One night in New Orleans, Angulo couldn’t get the Venezuelan street food off his mind. He had just worked a long evening shift with Rachel Angulo, née Rachel Billow, and there were no late-night options in sight.
“I was hungry, and that’s what I wanted to have,” Benoit said. “I told Rachel, ‘Hey. Want to open up a food truck?’”
The couple married a few years after opening their first food truck in New Orleans in 2011. Now, they run La Cocinita, a restaurant with two food trucks and a location in Evanston, 1625 Chicago Ave, as well as in New Orleans’ Pythian Market.
Amid the coronavirus outbreak, the couple has embraced philanthropy, sending the restaurant’s breakfast empanadas and Carribean Bowls to front line workers fighting the global pandemic.
As of this week, Rachel said La Cocinita has raised funds to deliver over 2,500 meals to essential workers. The restaurant has sent food to NorthShore University HealthSystem hospitals and the Evanston Police Department.
On Monday, La Cocinita made its second round of deliveries to the Evanston Fire Department, delivering 25 meals for a promotion celebration. A special offering accompanied each dish — cards that an Evanston mother and daughter had drawn by hand.
“This isn’t just a nice appreciative gesture,” Rachel said. “(It’s) critically important for them to have nourishing meals and sustenance to get through their days, and allow them to really give this their all.”

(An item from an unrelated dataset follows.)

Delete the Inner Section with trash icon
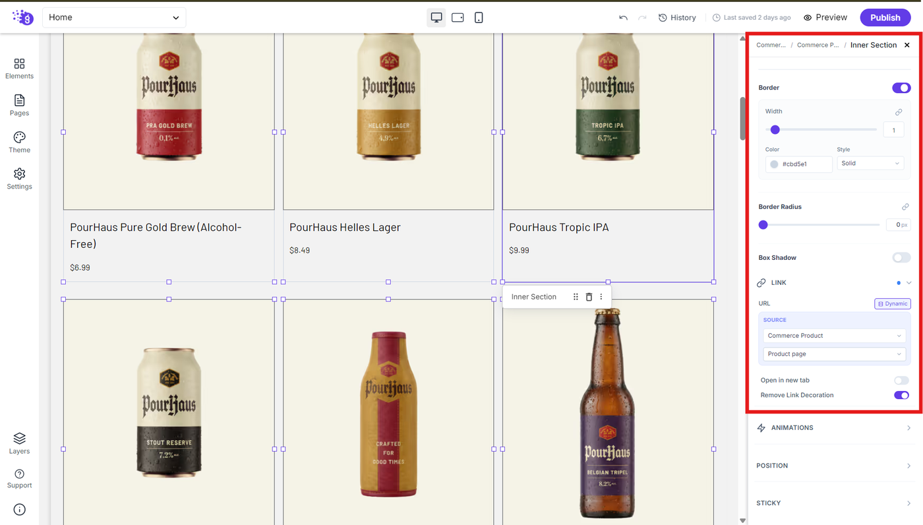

La Cocinita’s efforts have picked up star sponsorships. In a challenge called “Cast It On,” the cast of NBC TV show “Superstore” donated 150 meals through the Angulos’ kitchen. The Chicago Fire soccer team and a law firm in the city have also made bulk donations to finance La Cocinita’s first responder support deliveries, Rachel said.
Through it all, La Cocinita is still serving the Evanston community with regular meal delivery and curbside pick-up.

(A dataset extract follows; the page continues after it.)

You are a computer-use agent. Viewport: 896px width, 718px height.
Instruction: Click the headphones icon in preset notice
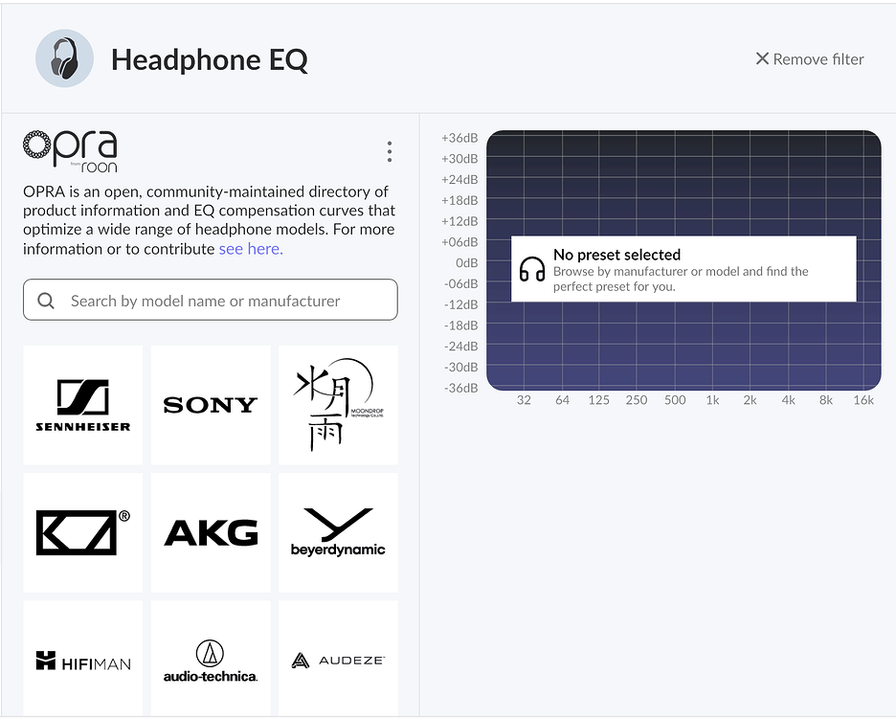tap(532, 269)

Patty Fallon, an Evanston resident and a longtime customer, said her toddler loves looking through La Cocinita’s kitchen window to watch the steak sizzle, vegetables saute and arepas fry. La Cocinita was one of the first restaurants Fallon visited when she moved to the city with her husband two years ago.
The couple has tried every type of arepa on the menu, but Fallon said she likes the restaurant’s beef-and-plantain combo the most. According to Fallon, good plantains are hard to find.
“It’s a great spot, and it’s really become one of our go-to places,” Fallon said. “The staff is always super nice.”
Like many other Evanston eateries, Rachel said La Cocinita depends largely on warm-weather business to propel the restaurant through Chicago’s winter. Due to social distancing protocol, Rachel said La Cocinita has only been able to send out the food truck a couple of times this season, so she’s worried the restaurant won’t gather enough revenue through catering.
With the help of its donation campaign and some federal funding, La Cocinita has retained its employees, but Rachel said the donations are slowing — and government funding will lapse soon.
“People are really being wonderfully supportive of our restaurant, and of small businesses in general right now,” she said. “But the impact this will have on our businesses will unfortunately last far longer than the eight-week period the government had foreseen.”